È noto come gli Stati Uniti controllano gran parte del settore petrolifero mondiale e soprattutto ne guidano le speculazioni tramite fondi istituzionali, hedge found, fondi pensione e quant’altri, che rappresentano più del 30% del valore dell’attuale quotazione. Voci sostengono che il motivo dell’elevato prezzo del petrolio, oltre a fattori geopolitici e climatici, sia l’effetto di una politica americana che mira a sostenere economicamente l’immenso debito pubblico Usa, principale preoccupazione per la stabilità economica americana, tramite gli introiti legati alla vendita del greggio. In tal modo, l’amministrazione Bush riesce non solo a conseguire guadagni da capogiro ma riesce anche a tenere a bada la vecchia Europa, costretta a promuovere un euro forte per attutire i prezzi del greggio scambiato in dollari ma con un effetto negativo sulla bilancia commerciale, a tutto favore degli Stati Uniti.
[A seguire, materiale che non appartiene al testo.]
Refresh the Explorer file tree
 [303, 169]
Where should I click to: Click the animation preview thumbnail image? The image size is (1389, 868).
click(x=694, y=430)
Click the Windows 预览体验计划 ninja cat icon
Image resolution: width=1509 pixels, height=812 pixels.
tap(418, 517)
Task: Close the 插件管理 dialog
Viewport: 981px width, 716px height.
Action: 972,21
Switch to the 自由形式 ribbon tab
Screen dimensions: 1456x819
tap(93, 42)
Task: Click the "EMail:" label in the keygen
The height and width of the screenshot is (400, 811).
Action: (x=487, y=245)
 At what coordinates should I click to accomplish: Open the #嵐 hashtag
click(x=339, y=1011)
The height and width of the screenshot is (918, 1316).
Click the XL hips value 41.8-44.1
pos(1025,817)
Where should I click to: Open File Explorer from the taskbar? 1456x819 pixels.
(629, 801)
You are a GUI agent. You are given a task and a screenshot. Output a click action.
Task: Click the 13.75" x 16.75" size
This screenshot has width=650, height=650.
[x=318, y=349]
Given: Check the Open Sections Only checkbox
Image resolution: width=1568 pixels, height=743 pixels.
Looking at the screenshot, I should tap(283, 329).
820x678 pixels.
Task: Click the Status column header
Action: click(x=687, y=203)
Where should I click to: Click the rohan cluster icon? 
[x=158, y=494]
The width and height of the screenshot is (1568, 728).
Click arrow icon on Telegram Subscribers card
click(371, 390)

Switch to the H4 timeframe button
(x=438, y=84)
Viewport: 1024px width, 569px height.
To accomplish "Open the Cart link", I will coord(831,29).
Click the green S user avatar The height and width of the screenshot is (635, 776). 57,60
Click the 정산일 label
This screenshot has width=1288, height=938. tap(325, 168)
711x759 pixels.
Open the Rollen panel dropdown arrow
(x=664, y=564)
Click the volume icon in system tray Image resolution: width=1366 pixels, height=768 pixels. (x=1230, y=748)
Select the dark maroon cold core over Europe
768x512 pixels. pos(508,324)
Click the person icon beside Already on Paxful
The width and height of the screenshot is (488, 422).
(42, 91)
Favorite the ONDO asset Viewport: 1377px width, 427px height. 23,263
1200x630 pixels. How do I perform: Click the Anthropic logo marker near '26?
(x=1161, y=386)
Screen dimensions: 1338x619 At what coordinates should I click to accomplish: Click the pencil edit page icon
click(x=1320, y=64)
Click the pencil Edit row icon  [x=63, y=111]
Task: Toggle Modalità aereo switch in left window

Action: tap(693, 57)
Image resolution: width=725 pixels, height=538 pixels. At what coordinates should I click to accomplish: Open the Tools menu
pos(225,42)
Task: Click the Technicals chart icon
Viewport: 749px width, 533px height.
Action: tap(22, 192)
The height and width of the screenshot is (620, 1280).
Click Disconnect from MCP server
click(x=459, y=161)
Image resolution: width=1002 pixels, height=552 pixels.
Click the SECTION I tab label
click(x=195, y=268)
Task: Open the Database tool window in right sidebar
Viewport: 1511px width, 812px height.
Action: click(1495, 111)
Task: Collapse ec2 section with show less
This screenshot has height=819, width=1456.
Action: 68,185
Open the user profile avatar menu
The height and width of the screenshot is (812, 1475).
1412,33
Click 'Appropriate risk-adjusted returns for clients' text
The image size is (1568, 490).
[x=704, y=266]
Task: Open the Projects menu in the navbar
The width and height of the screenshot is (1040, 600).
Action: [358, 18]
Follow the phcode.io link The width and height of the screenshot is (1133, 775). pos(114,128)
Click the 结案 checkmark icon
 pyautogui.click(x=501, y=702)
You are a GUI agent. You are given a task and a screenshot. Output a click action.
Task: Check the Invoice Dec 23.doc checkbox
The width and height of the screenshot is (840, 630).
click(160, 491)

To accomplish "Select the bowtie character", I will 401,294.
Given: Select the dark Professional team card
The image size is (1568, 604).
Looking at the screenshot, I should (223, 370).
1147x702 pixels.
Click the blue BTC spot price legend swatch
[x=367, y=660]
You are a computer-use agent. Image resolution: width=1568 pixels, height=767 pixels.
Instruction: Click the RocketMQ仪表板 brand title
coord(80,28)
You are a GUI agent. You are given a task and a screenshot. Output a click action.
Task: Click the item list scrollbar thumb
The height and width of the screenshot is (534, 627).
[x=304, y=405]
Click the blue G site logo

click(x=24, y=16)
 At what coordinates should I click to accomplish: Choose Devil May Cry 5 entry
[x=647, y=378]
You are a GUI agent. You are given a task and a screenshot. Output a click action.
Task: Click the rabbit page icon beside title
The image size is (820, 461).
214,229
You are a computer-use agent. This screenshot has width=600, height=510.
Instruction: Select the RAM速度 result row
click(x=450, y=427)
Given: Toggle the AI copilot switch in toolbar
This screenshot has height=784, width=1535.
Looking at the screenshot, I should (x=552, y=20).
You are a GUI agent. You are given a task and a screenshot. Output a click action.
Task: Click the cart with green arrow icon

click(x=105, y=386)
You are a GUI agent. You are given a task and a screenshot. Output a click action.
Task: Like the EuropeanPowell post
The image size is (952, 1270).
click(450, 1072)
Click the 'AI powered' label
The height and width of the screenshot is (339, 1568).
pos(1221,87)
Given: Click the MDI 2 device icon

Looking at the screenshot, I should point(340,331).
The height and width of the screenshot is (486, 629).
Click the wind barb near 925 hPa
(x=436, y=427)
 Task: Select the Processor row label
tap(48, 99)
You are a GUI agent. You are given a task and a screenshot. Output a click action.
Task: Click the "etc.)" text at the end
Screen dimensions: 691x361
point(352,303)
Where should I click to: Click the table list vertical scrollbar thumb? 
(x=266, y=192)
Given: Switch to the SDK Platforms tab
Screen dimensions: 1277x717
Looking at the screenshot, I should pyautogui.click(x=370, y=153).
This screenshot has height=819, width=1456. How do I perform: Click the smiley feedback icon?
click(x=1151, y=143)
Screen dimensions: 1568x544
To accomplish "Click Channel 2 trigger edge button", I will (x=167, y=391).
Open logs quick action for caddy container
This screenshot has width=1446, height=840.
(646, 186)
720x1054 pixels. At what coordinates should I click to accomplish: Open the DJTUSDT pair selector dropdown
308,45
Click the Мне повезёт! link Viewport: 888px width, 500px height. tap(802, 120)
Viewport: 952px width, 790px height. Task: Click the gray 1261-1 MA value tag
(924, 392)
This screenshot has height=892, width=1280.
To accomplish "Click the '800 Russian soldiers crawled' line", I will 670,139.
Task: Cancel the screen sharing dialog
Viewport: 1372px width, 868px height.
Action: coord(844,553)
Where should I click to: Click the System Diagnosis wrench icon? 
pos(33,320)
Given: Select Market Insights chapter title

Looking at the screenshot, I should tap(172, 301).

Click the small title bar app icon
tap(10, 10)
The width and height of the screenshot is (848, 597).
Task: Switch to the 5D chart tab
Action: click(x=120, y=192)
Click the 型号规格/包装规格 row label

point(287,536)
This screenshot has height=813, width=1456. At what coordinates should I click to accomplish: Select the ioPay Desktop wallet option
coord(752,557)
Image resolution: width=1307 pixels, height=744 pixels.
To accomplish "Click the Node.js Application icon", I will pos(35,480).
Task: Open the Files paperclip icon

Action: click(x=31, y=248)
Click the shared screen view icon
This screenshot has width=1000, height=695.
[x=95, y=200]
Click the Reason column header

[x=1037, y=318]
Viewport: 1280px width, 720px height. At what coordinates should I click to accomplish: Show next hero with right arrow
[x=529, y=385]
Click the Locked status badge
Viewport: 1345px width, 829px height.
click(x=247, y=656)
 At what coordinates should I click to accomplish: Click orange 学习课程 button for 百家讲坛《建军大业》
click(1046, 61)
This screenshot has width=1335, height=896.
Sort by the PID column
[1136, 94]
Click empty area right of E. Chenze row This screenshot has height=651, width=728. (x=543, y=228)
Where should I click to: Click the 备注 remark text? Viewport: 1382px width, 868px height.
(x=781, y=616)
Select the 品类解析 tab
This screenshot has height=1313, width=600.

Il fatto che la lobby del petrolio, in cui rientra peraltro il presidente degli Stati Uniti in quanto petroliere, non investa a sufficienza nel settore della raffinazione per adeguarsi al meglio alla domanda globale provocando ulteriori aumenti dei prezzi è un altro indizio di questo meccanismo. Inoltre, come abbiamo potuto costatare in occasione del passaggio degli innumerevoli uragani che hanno colpito la regione dei Caraibi, solo la loro presenza nella zona ha creato il panico sul mercato ed il consecutivo aumento del prezzo del greggio; ora, invece, nonostante Wilma minacci tuttora la Florida, i mercati reagiscono come se nel Golfo del Messico splendesse il sole. Anche l’inaspettato aumento delle scorte americane smentisce, e di molto, ogni previsione fatta in precedenza. Ma il fattore che ci fa sospettare di più lo vediamo adesso: appena il prezzo elevato del greggio non è più un beneficio per gli Stati Uniti ma una grave spinta inflazionistica, il prezzo puntualmente crolla grazie a delle rassicurazioni fuori tempo e totalmente inaspettate.
Coincidenze strane, che non sarebbero né le prime né le ultime che contraddistinguano la storia degli Stati Uniti, ci spingono a riflettere e ad approfondire la questione.
In quest’ottica, la recente cessione di gran parte delle scorte strategiche dell’Unione europea e dell’Agenzia Internazionale dell’Energia per aiutare gli Stati Uniti in un fantomatico momento di crisi energetica, ci appare sempre di più come un’opportunista appello per recepire gratuitamente degli idrocarburi a fini speculativi.
Ci auspichiamo vivamente che non sia così, ma i fatti talvolta sono inequivocabili.